Tuesday 15 May 2018

Theories of Surplus Value, Part II, Chapter 15 - Part 48

The greater the value of this constant capital, produced in the previous period/s, and productively consumed in this period, the greater the value it transfers to current output, but similarly, the greater the value of current output that must be set aside for its like for like replacement, and so which does not form revenue. The value of this constant capital, produced in the previous period/s, and consumed in current production, must be determined by its current reproduction cost, thereby taking account of changes in productivity, not on the basis of historic prices

“With the growth in the proportion of constant to variable capital, grows also the productivity of labour, the productive forces brought into being, with which social labour operates. As a result of this increasing productivity of labour, however, a part of the existing constant capital is continuously depreciated in value, for its value depends not on the labour-time that it cost originally, but on the labour-time with which it can be reproduced, and this is continuously diminishing as the productivity of labour grows.” (p 415-6) 

So, to use one of the arguments of the proponents of historic pricing, it may not be possible to build the houses of today with the bricks the builder buys tomorrow, but that only applies to the bricks as use values.  It is always the case that current labour depends upon the use values produced by past labour, and it is that fact that the apologists for capital base their argument upon that this past labour (capital as they define it in purely material terms as buildings, machines and so on) is thereby also productive of value.  But, as Marx makes clear here, and in many other places, the fact that current labour depends upon the existence of the products of this past labour (use values) is irrelevant in terms of the value of the products of that past labour.  Each of the individual use values/commodities that constitutes that past labour is only an example of the other commodities of its class, and their value is determined by their current reproduction cost.  It is clearly absurd to claim that commodities of the same class simultaneously have different values (as commodities rather than as capital) simply on the basis that some of them are employed as means of production.  That was the argument that people like McCulloch tried to use to rescue the Ricardian theory.

Marx also says here that whilst this rise in productivity reduces the value of the constant capital, its total value, relative to the variable-capital, still grows, because the rise in the technical composition is greater than the fall in the value composition. So, for example, the value of a kilo of cotton may fall by 20%, as a result of a rise in productivity. If 100 kilos of cotton with a value of £10 are processed by 1 worker paid wages of £10, the composition is 1:1. And, after the fall in value of the cotton it is 0.8:1. However, if this fall in value of the cotton is part of a general rise in social productivity, it may be that now 1 worker processes 150 kilos of cotton, giving a value of £12, so that now the composition rises to 1.2:1. 

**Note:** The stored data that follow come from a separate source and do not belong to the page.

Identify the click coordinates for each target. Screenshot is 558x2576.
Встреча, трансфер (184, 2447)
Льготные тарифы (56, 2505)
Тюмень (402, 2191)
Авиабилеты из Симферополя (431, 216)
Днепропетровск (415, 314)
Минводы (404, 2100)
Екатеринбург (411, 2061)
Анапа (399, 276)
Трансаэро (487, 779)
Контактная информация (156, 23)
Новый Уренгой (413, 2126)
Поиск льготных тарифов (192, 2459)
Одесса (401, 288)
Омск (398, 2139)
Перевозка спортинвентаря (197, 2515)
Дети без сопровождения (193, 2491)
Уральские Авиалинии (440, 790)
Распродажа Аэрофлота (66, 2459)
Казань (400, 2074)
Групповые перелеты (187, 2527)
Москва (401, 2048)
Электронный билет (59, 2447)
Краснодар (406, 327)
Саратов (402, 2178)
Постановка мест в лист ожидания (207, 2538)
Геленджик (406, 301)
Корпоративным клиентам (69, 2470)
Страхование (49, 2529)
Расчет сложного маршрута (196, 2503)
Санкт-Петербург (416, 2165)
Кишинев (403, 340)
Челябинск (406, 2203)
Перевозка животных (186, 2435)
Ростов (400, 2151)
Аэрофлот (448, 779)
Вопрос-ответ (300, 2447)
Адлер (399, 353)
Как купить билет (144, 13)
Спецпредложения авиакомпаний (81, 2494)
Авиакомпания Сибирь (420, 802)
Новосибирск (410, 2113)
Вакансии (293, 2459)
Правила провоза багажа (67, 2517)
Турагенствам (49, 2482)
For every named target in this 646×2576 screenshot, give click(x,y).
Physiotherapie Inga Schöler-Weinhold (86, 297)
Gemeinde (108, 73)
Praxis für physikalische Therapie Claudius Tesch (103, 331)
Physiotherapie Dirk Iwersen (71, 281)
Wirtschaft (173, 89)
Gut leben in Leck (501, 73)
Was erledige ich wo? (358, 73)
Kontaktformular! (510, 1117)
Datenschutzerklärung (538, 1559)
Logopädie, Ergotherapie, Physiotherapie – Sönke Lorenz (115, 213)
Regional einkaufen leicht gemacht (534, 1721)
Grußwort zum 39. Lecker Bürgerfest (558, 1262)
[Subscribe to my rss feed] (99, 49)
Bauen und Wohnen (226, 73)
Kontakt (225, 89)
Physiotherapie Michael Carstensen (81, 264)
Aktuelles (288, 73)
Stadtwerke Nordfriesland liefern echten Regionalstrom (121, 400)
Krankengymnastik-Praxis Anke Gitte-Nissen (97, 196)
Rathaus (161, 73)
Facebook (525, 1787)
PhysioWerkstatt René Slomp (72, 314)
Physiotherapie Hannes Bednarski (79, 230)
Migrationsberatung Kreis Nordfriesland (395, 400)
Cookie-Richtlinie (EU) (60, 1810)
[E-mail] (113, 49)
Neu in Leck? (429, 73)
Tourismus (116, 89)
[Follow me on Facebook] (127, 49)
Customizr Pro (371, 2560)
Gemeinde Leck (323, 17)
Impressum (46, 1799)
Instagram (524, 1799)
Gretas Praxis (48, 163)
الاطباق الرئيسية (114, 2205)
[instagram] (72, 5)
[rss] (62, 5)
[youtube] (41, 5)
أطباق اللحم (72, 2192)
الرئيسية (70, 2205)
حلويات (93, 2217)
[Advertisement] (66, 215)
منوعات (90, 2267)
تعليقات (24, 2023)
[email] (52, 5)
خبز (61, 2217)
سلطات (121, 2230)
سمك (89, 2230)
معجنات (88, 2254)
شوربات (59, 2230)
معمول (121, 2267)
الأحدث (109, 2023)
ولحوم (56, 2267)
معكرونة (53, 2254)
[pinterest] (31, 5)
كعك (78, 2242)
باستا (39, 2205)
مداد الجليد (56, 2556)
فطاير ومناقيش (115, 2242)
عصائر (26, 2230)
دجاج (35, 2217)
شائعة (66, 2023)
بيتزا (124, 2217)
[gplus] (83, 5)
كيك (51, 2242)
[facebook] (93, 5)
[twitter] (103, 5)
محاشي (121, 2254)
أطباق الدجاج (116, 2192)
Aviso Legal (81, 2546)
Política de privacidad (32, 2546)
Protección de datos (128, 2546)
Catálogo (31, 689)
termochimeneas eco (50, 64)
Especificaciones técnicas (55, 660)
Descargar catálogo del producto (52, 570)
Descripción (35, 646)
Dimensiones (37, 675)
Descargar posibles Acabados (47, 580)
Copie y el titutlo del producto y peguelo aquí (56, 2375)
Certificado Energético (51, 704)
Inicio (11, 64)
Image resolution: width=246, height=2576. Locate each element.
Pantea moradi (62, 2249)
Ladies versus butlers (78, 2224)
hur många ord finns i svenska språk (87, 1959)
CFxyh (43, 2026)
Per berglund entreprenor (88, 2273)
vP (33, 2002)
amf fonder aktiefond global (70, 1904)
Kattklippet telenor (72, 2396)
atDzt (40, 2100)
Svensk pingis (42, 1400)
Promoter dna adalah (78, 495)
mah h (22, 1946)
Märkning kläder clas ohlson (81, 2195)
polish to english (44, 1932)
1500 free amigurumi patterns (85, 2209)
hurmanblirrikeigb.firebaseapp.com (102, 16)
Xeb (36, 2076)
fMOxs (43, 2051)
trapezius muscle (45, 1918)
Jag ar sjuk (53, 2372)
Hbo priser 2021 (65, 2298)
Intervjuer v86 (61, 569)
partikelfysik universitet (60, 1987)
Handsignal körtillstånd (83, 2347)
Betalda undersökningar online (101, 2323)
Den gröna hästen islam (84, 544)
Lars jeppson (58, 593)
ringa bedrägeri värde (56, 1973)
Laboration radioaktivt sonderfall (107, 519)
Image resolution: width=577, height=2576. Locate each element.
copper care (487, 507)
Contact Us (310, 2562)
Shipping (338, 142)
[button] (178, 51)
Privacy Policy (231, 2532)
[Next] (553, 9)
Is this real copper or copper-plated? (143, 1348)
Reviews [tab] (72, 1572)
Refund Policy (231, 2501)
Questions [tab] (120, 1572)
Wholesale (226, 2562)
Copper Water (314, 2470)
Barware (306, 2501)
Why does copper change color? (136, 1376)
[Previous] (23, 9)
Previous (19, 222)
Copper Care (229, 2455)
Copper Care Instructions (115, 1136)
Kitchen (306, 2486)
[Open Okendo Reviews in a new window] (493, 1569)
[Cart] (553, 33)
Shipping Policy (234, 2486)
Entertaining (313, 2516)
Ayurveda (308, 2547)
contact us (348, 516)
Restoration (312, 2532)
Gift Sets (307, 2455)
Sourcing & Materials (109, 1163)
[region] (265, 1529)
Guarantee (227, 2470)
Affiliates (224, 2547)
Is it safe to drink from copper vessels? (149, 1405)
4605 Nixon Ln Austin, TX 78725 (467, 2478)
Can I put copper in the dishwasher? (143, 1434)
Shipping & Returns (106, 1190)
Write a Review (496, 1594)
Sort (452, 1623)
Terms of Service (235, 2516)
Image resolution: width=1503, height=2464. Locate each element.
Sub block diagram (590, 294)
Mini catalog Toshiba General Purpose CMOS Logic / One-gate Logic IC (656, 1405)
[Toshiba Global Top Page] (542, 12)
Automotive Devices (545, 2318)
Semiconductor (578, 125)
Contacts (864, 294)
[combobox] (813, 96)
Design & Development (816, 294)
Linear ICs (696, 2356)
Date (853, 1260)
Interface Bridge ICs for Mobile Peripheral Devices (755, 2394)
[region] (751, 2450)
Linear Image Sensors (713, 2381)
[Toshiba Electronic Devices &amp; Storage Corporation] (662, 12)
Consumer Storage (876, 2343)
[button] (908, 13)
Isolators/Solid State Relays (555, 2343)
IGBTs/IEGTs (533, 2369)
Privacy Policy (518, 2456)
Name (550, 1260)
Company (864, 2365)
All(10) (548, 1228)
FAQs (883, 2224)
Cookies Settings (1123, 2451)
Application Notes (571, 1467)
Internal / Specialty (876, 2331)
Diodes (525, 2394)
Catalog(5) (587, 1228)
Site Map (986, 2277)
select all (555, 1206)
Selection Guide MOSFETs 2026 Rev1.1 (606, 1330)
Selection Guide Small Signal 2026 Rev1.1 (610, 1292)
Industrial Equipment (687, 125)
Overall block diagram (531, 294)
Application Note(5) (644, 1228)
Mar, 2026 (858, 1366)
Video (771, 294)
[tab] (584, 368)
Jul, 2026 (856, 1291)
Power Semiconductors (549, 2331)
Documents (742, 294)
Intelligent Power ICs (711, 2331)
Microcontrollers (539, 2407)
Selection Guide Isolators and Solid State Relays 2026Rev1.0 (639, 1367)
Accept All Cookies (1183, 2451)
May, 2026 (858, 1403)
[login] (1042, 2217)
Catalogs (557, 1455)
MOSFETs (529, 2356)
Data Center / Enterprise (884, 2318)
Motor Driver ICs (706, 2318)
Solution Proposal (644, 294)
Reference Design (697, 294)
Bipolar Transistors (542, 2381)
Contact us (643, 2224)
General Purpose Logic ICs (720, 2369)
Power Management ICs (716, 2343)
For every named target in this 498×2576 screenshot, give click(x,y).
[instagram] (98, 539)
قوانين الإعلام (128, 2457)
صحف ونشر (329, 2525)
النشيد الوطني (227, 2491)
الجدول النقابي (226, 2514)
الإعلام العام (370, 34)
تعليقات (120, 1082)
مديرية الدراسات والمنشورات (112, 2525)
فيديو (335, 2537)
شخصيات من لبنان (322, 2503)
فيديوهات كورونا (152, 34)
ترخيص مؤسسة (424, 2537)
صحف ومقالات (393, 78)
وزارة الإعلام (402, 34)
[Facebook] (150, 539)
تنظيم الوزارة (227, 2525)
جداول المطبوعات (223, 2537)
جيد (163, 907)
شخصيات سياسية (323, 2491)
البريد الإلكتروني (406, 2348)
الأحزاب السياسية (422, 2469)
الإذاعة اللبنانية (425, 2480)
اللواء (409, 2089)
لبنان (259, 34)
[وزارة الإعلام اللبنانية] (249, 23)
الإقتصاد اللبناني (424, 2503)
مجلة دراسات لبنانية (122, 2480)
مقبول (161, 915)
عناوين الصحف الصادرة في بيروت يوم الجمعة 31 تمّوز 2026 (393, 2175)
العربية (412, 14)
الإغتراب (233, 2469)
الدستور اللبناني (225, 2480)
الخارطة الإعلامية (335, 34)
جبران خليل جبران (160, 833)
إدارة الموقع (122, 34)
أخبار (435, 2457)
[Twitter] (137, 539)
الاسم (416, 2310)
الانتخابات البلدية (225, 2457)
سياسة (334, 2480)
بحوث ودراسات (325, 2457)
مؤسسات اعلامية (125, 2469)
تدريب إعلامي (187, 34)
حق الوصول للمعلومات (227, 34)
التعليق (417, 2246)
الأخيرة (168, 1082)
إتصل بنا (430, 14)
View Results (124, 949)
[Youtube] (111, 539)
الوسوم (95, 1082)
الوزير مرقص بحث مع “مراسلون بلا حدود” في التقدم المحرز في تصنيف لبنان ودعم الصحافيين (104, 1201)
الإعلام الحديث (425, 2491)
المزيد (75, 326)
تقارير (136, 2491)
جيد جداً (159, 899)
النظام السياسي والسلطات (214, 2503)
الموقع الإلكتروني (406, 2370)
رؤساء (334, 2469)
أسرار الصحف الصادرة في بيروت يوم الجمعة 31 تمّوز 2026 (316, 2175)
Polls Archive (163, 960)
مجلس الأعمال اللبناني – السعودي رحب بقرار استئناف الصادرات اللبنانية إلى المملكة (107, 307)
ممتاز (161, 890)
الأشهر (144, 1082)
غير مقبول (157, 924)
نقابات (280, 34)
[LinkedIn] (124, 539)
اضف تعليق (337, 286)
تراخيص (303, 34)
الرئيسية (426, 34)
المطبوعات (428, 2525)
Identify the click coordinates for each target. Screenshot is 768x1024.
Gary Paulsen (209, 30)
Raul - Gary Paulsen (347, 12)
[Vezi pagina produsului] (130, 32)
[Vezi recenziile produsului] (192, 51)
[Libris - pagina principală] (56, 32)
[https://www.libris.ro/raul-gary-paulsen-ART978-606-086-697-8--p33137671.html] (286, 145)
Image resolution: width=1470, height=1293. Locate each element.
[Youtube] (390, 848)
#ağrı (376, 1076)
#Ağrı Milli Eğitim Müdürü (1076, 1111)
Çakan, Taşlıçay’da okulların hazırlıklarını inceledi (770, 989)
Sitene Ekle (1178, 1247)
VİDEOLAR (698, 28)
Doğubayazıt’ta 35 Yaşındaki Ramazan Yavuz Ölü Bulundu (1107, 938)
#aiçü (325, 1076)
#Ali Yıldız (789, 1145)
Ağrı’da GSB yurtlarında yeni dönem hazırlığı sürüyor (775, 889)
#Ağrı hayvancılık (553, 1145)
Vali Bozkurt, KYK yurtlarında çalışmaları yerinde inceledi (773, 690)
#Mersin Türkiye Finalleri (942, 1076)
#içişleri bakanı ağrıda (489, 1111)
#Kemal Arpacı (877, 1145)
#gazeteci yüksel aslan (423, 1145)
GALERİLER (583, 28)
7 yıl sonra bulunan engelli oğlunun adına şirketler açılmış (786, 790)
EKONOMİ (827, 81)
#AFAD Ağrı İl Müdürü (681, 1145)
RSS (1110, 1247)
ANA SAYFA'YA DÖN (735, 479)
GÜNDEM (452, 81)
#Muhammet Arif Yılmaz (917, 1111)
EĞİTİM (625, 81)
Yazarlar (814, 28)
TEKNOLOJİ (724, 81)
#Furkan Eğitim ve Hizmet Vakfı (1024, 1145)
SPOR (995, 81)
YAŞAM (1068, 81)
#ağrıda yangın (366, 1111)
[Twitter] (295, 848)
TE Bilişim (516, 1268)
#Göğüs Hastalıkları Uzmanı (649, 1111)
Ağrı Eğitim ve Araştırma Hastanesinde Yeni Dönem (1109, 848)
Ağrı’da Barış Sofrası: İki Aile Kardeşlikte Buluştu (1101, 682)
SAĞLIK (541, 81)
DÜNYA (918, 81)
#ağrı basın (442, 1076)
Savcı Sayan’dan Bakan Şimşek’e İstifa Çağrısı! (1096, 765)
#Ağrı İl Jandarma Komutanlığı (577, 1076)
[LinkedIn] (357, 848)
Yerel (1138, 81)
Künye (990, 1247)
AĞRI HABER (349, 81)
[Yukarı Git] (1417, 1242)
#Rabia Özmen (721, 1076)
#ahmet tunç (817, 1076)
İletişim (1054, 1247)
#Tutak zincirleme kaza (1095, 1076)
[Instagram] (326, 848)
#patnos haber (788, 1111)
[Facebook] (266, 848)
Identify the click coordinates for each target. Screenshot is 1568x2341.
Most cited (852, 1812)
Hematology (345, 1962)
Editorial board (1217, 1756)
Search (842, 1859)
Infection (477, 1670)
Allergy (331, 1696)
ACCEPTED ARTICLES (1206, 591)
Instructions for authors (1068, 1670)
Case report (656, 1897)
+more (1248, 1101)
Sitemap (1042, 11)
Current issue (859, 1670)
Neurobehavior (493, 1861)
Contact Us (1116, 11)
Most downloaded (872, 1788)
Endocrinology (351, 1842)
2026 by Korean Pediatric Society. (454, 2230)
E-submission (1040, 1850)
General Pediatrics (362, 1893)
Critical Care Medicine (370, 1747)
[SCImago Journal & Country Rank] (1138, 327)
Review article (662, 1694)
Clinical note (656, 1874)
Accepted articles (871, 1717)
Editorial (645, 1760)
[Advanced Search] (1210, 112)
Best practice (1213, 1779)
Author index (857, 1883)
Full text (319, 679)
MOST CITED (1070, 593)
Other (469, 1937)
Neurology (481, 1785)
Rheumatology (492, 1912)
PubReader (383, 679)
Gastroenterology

But, Marx gives no justification of why this must be the case. There seems no reason why the rise in social productivity should not reduce the value of materials by a greater proportion than their usage increases. In fact, Marx himself sets out, in relation to the moral depreciation of fixed capital, that it is not only that technological developments result in better machines, which thereby devalue their predecessors, but the development of technology itself reduces the labour-time required to produce every machine. The same is true with materials. Improved steam engines facilitated producing coal with less labour-time, and thereby reduced the value of coal, but these same improved steam engines also required less coal, in order to produce a given amount of energy. The reduction in the value of coal went along with a proportional reduction in the amount of coal consumed. The same thing has been seen with oil consumption, which, since the 1980's has risen by only about a seventh of the rise in global GDP, during that period. 

Technological developments not only reduce the value of materials, but result in more efficient ways of using them, or in replacement, more effective materials. Marx himself refers to the introduction of steel rails that lasted much longer than iron rails, on railways, for example. 

Moreover, this increase in the mass of circulating constant capital, which thereby exceeds the fall in the unit value of the raw material, only has significance, in this respect, in economies where the dominant feature is the manufacture and processing of such raw material. In economies such as those of today, where 80% of new value creation arises in service industry, where the processing of material plays only a minor role, the quantity of output, and value of output can increase massively, as a result of rising productivity, without any corresponding increase in the quantity of processed raw materials.